While hepatocellular carcinoma is the most prevalent primary tumour, it is not the only one, as the liver comprises other types of cell besides hepatocytes. When the abnormal cells are located in intrahepatic bile ducts, they give rise to tumours called cholangiocarcinomas.  

It is important to differentiate between primary liver tumours and those which spread to the liver from other parts of the body, which are called secondary tumours or liver metastases. 

How many people are affected by liver cancer?
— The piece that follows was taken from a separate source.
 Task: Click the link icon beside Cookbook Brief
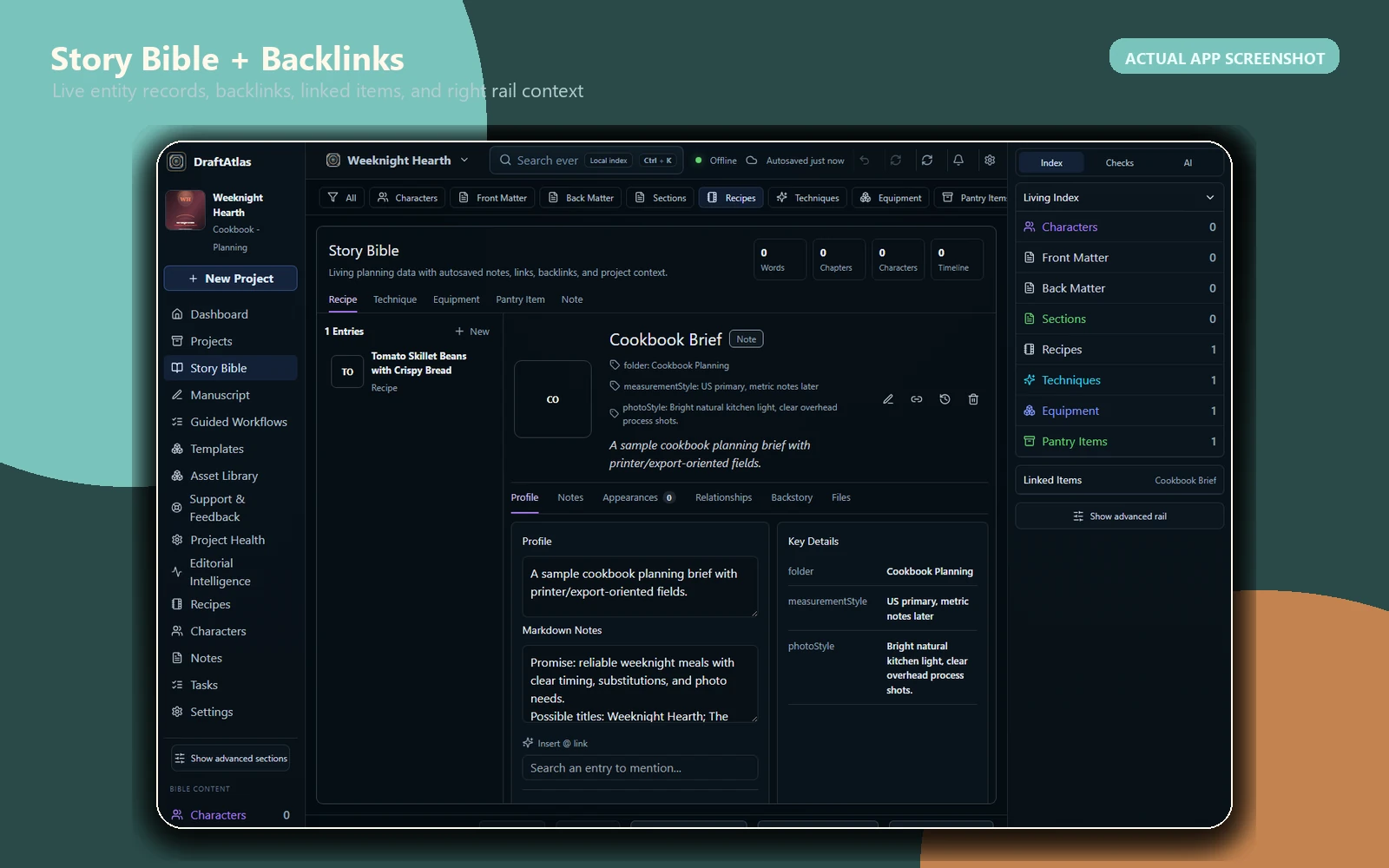tap(917, 399)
There are over 750,000 new cases of hepatocellular carcinoma diagnosed worldwide each year, which makes it the sixth most predominant type of tumour in the world. In Spain, there are approximately 6,000 new cases reported every year and it is much more typical in men.  

Contemporary studies have shown that the incidence of hepatocellular carcinomas has increased in recent years and it is currently one of the foremost causes of death in patients with liver cirrhosis and represents the main indication for a liver transplant in Spain.  

Cholangiocarcinoma is less frequent and its true incidence is unknown, but we know it corresponds to at least 10% of primary liver cancers. 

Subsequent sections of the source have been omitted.